Assignment: Reproduce the entries below in full and without error.

Stored data entries:

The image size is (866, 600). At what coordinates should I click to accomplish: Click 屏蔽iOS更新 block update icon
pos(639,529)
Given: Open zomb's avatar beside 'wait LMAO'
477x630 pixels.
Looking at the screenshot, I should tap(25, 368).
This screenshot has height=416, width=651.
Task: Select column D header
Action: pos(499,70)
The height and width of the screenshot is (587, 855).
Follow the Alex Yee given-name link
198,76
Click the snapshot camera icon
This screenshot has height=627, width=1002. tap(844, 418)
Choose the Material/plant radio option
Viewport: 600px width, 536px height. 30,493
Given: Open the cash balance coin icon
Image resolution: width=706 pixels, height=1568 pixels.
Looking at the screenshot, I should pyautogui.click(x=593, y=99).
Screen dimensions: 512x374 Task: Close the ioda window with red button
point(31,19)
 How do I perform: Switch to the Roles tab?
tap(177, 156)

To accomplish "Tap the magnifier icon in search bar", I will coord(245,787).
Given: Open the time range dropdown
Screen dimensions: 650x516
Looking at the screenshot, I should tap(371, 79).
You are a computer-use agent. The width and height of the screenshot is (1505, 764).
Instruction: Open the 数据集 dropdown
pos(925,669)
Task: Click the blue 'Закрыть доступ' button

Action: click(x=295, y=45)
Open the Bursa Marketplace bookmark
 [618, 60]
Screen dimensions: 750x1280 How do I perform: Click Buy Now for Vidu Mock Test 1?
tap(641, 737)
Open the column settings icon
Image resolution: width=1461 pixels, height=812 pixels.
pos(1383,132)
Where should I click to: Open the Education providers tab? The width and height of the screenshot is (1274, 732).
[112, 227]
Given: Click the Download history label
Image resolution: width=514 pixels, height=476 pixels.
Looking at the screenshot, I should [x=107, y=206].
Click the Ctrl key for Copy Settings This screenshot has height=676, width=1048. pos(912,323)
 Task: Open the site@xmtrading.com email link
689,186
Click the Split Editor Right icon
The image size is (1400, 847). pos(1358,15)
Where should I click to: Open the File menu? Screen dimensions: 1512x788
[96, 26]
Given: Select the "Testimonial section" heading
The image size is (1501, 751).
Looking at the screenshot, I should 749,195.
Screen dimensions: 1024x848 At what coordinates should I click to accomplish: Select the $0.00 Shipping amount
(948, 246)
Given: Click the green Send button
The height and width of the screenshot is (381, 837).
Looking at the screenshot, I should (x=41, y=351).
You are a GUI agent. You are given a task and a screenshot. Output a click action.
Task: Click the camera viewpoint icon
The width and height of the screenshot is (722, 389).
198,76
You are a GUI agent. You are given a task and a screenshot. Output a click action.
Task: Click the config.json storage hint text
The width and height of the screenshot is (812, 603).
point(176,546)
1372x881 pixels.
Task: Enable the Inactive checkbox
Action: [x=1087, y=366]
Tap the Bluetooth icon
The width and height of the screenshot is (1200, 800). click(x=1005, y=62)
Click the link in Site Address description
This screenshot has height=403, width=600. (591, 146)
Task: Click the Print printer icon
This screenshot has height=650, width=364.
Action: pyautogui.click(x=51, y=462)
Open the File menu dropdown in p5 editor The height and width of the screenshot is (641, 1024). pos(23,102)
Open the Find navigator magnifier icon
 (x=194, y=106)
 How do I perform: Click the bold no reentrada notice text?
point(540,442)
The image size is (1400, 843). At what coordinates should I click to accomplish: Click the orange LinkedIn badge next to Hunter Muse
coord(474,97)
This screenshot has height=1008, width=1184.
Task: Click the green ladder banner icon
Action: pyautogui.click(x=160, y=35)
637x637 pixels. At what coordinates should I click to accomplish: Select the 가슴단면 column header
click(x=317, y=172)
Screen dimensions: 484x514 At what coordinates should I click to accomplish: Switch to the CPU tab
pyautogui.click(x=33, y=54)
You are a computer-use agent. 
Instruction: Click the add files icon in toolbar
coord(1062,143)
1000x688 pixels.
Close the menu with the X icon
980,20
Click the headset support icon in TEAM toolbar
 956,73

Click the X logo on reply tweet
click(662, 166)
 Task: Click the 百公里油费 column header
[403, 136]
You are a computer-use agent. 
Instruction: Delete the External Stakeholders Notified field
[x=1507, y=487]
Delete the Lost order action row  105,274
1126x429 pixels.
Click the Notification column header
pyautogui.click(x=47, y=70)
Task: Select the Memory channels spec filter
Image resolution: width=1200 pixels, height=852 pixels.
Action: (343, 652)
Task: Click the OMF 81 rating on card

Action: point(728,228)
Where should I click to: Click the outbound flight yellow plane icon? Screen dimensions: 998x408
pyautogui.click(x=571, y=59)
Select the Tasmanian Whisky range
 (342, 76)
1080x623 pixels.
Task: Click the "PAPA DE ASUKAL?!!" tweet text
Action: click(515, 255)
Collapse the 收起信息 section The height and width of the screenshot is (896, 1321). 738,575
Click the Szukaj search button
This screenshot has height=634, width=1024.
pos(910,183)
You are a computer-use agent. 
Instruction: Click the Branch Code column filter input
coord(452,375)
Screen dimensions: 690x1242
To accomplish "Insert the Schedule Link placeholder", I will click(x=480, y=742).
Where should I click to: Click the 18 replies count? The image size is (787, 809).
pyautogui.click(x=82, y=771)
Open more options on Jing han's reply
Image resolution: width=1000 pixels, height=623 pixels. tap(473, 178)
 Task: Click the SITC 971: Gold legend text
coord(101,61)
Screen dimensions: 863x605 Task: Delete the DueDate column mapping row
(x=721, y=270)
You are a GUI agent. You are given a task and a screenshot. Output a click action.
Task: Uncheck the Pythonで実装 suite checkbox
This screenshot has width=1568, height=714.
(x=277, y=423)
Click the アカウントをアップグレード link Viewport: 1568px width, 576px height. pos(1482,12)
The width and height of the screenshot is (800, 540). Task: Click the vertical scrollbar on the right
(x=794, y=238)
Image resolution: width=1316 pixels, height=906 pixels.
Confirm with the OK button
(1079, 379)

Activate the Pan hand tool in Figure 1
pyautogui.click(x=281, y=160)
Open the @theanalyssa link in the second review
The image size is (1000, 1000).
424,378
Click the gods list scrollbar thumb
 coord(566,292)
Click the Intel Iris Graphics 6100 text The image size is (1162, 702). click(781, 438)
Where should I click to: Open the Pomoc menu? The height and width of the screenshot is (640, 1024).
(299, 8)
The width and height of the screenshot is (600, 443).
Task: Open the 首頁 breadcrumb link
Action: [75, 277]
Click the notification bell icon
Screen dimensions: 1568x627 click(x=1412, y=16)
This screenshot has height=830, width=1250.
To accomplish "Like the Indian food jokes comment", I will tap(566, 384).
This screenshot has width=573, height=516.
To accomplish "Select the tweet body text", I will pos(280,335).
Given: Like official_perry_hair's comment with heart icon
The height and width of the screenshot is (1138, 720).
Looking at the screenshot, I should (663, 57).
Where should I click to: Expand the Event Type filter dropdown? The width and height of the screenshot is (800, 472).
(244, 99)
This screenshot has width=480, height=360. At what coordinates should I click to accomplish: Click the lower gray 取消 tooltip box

Result:
The image size is (866, 600). At what coordinates should I click to accomplish: Click 屏蔽iOS更新 block update icon
pos(639,529)
Given: Open zomb's avatar beside 'wait LMAO'
477x630 pixels.
Looking at the screenshot, I should tap(25, 368).
This screenshot has height=416, width=651.
Task: Select column D header
Action: pos(499,70)
The height and width of the screenshot is (587, 855).
Follow the Alex Yee given-name link
198,76
Click the snapshot camera icon
This screenshot has height=627, width=1002. tap(844, 418)
Choose the Material/plant radio option
Viewport: 600px width, 536px height. 30,493
Given: Open the cash balance coin icon
Image resolution: width=706 pixels, height=1568 pixels.
Looking at the screenshot, I should pyautogui.click(x=593, y=99).
Screen dimensions: 512x374 Task: Close the ioda window with red button
point(31,19)
 How do I perform: Switch to the Roles tab?
tap(177, 156)

To accomplish "Tap the magnifier icon in search bar", I will coord(245,787).
Given: Open the time range dropdown
Screen dimensions: 650x516
Looking at the screenshot, I should tap(371, 79).
You are a computer-use agent. The width and height of the screenshot is (1505, 764).
Instruction: Open the 数据集 dropdown
pos(925,669)
Task: Click the blue 'Закрыть доступ' button

Action: click(x=295, y=45)
Open the Bursa Marketplace bookmark
 [618, 60]
Screen dimensions: 750x1280 How do I perform: Click Buy Now for Vidu Mock Test 1?
tap(641, 737)
Open the column settings icon
Image resolution: width=1461 pixels, height=812 pixels.
pos(1383,132)
Where should I click to: Open the Education providers tab? The width and height of the screenshot is (1274, 732).
[112, 227]
Given: Click the Download history label
Image resolution: width=514 pixels, height=476 pixels.
Looking at the screenshot, I should [x=107, y=206].
Click the Ctrl key for Copy Settings This screenshot has height=676, width=1048. pos(912,323)
 Task: Open the site@xmtrading.com email link
689,186
Click the Split Editor Right icon
The image size is (1400, 847). pos(1358,15)
Where should I click to: Open the File menu? Screen dimensions: 1512x788
[96, 26]
Given: Select the "Testimonial section" heading
The image size is (1501, 751).
Looking at the screenshot, I should 749,195.
Screen dimensions: 1024x848 At what coordinates should I click to accomplish: Select the $0.00 Shipping amount
(948, 246)
Given: Click the green Send button
The height and width of the screenshot is (381, 837).
Looking at the screenshot, I should (x=41, y=351).
You are a GUI agent. You are given a task and a screenshot. Output a click action.
Task: Click the camera viewpoint icon
The width and height of the screenshot is (722, 389).
198,76
You are a GUI agent. You are given a task and a screenshot. Output a click action.
Task: Click the config.json storage hint text
The width and height of the screenshot is (812, 603).
point(176,546)
1372x881 pixels.
Task: Enable the Inactive checkbox
Action: [x=1087, y=366]
Tap the Bluetooth icon
The width and height of the screenshot is (1200, 800). click(x=1005, y=62)
Click the link in Site Address description
This screenshot has height=403, width=600. (591, 146)
Task: Click the Print printer icon
This screenshot has height=650, width=364.
Action: pyautogui.click(x=51, y=462)
Open the File menu dropdown in p5 editor The height and width of the screenshot is (641, 1024). pos(23,102)
Open the Find navigator magnifier icon
 (x=194, y=106)
 How do I perform: Click the bold no reentrada notice text?
point(540,442)
The image size is (1400, 843). At what coordinates should I click to accomplish: Click the orange LinkedIn badge next to Hunter Muse
coord(474,97)
This screenshot has height=1008, width=1184.
Task: Click the green ladder banner icon
Action: pyautogui.click(x=160, y=35)
637x637 pixels. At what coordinates should I click to accomplish: Select the 가슴단면 column header
click(x=317, y=172)
Screen dimensions: 484x514 At what coordinates should I click to accomplish: Switch to the CPU tab
pyautogui.click(x=33, y=54)
You are a computer-use agent. 
Instruction: Click the add files icon in toolbar
coord(1062,143)
1000x688 pixels.
Close the menu with the X icon
980,20
Click the headset support icon in TEAM toolbar
 956,73

Click the X logo on reply tweet
click(662, 166)
 Task: Click the 百公里油费 column header
[403, 136]
You are a computer-use agent. 
Instruction: Delete the External Stakeholders Notified field
[x=1507, y=487]
Delete the Lost order action row  105,274
1126x429 pixels.
Click the Notification column header
pyautogui.click(x=47, y=70)
Task: Select the Memory channels spec filter
Image resolution: width=1200 pixels, height=852 pixels.
Action: (343, 652)
Task: Click the OMF 81 rating on card

Action: point(728,228)
Where should I click to: Click the outbound flight yellow plane icon? Screen dimensions: 998x408
pyautogui.click(x=571, y=59)
Select the Tasmanian Whisky range
 (342, 76)
1080x623 pixels.
Task: Click the "PAPA DE ASUKAL?!!" tweet text
Action: click(515, 255)
Collapse the 收起信息 section The height and width of the screenshot is (896, 1321). 738,575
Click the Szukaj search button
This screenshot has height=634, width=1024.
pos(910,183)
You are a computer-use agent. 
Instruction: Click the Branch Code column filter input
coord(452,375)
Screen dimensions: 690x1242
To accomplish "Insert the Schedule Link placeholder", I will click(x=480, y=742).
Where should I click to: Click the 18 replies count? The image size is (787, 809).
pyautogui.click(x=82, y=771)
Open more options on Jing han's reply
Image resolution: width=1000 pixels, height=623 pixels. tap(473, 178)
 Task: Click the SITC 971: Gold legend text
coord(101,61)
Screen dimensions: 863x605 Task: Delete the DueDate column mapping row
(x=721, y=270)
You are a GUI agent. You are given a task and a screenshot. Output a click action.
Task: Uncheck the Pythonで実装 suite checkbox
This screenshot has width=1568, height=714.
(x=277, y=423)
Click the アカウントをアップグレード link Viewport: 1568px width, 576px height. pos(1482,12)
The width and height of the screenshot is (800, 540). Task: Click the vertical scrollbar on the right
(x=794, y=238)
Image resolution: width=1316 pixels, height=906 pixels.
Confirm with the OK button
(1079, 379)

Activate the Pan hand tool in Figure 1
pyautogui.click(x=281, y=160)
Open the @theanalyssa link in the second review
The image size is (1000, 1000).
424,378
Click the gods list scrollbar thumb
 coord(566,292)
Click the Intel Iris Graphics 6100 text The image size is (1162, 702). click(781, 438)
Where should I click to: Open the Pomoc menu? The height and width of the screenshot is (640, 1024).
(299, 8)
The width and height of the screenshot is (600, 443).
Task: Open the 首頁 breadcrumb link
Action: [75, 277]
Click the notification bell icon
Screen dimensions: 1568x627 click(x=1412, y=16)
This screenshot has height=830, width=1250.
To accomplish "Like the Indian food jokes comment", I will tap(566, 384).
This screenshot has width=573, height=516.
To accomplish "Select the tweet body text", I will pos(280,335).
Given: Like official_perry_hair's comment with heart icon
The height and width of the screenshot is (1138, 720).
Looking at the screenshot, I should (663, 57).
Where should I click to: Expand the Event Type filter dropdown? The width and height of the screenshot is (800, 472).
(244, 99)
This screenshot has width=480, height=360. At what coordinates should I click to accomplish: Click the lower gray 取消 tooltip box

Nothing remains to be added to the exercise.